After a few minutes my nurse recommended that we try an alternative so we could get some nutrients into his body quickly. She suggested that I request some formula or some donor breast milk. I was on the fence for doing either of these alternatives as I was worried about nipple confusion. I took a moment to discuss with my husband, and we decided to go with the donor breast milk option. I decided that it was better for my baby to be healthy over latching on to me. I had my preference of course but when it came down to it, I didn’t mind how my baby was fed, just as long as he was happy and healthy.

Thankfully my son took the bottle of donor milk just fine. I felt some relief briefly only to worry about how his next feeding would go, and his next one and so on. My nurse encouraged me to try and feed him every hour to hour and a half in order to help keep his blood sugar up. They stressed that if he doesn’t wake up to eat then I needed to wake him.

Every hour from about 5pm to 2am I tried feeding my baby. Every hour we would struggle to latch for 10 minutes or so. My baby would seem disinterested and I would start crying. feeling like a failure as his mom. At one point around midnight I called my nurse in to see if she could guide me in positioning my baby so I could try and get him to latch. I had just seen her about a half hour before hand and before leaving she said “Let me know if you need anything. Don’t hesitate to hit your call button.”

When my nurse came back in, I asked if she could help me position my baby again to see if I could get him to latch. She seemed rather irritated and came over to the bed to help. Charles was doing his best to get some sleep so that I could hopefully get sleep later. After my nurse helped us latch she left the room saying “You know this is when Dad needs to assist you because we can’t keep coming in here to help you.” As she left I felt so hurt and embarrassed. I never intended to bug her, she literally just got done telling me to call if I needed help. After that I felt like I was on my own when it came to figuring out breastfeeding.

Throughout my time in the hospital, I decided to start pumping. I had read that pumping would help me increase my supply so that I could produce more milk for my baby. As my baby’s blood sugar numbers improved, his feeding schedule was moved to every 2 hours. So every hour I was either pumping or nursing. I tried latching every chance we got but during our entire time in the hospital he only successfully latched 3 times.

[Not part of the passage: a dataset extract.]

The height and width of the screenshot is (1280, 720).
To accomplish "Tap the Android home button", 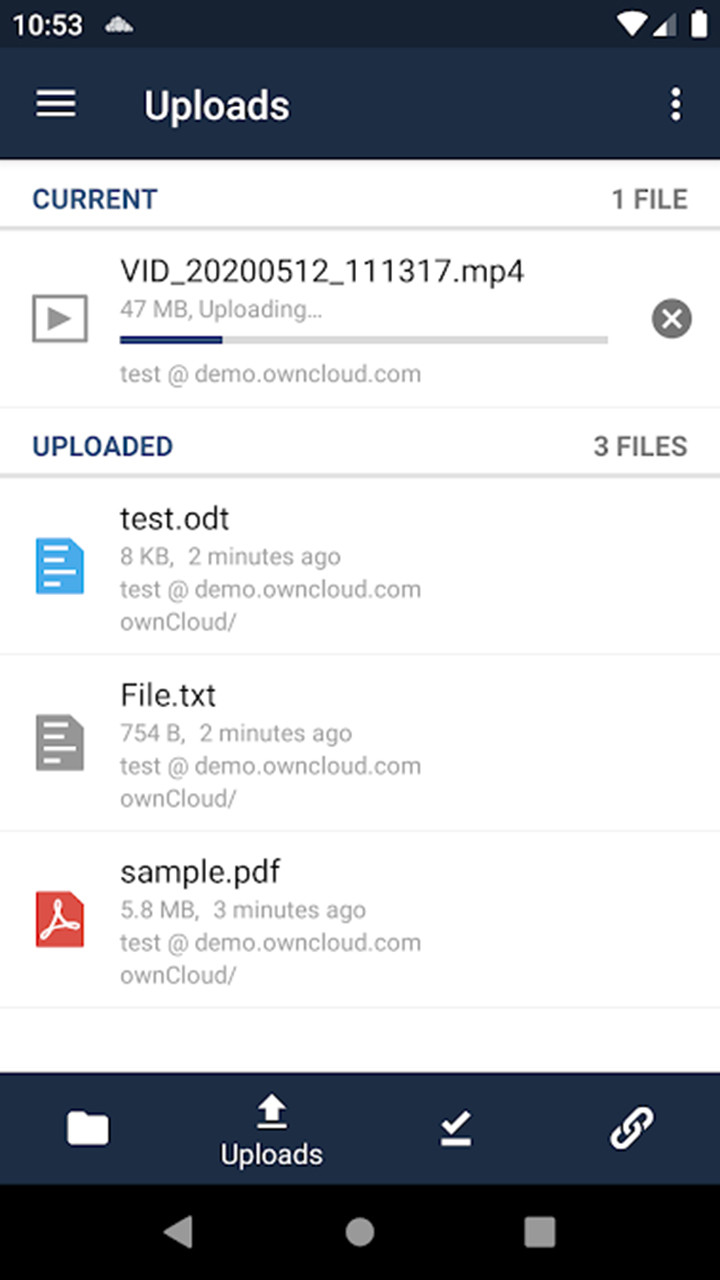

On the second day of our hospital stay, my son was scheduled for his circumcision. As the doctor came to take him to his procedure she did a quick exam and paused. She looked at me and said “Is he having any issues latching?” I told her that we had been struggling. She said she noticed as my baby started sucking on her finger that he had a tongue tie and that could very well be why he was struggling so much to latch. She explained that the procedure to correct it could be fixed at the same time as his circumcision. I felt some relief as she explained all of this but also fear as he had to go through another procedure, even if it was only minor. I called my husband and talked it over with him (since he was running errands) and we agreed to have it corrected.


On January 4th, we were discharged from the hospital. I was totally and completely terrified of leaving. Were we ready for this? Could we really take care of a baby that was less than 72 hours old? I was still struggling with this whole nursing thing. What if I couldn’t feed my baby? What if he needed formula? There weren’t nurses, lactation consults or doctors to check in on us and measure his weight everyday. I was fearing the worst and started down a hormonal postpartum spiral.

I think the only thing that stopped me from completely losing my mind was that my parents came to our apartment the day we came home. With the strict covid guidelines at the hospital, the only family members I had seen since being in labor was Charles and Alli. I felt some relief as my parents arrived and got to meet our baby. He was sleepy but he was happy. They instantly fell in love with him and I felt like I was doing something right.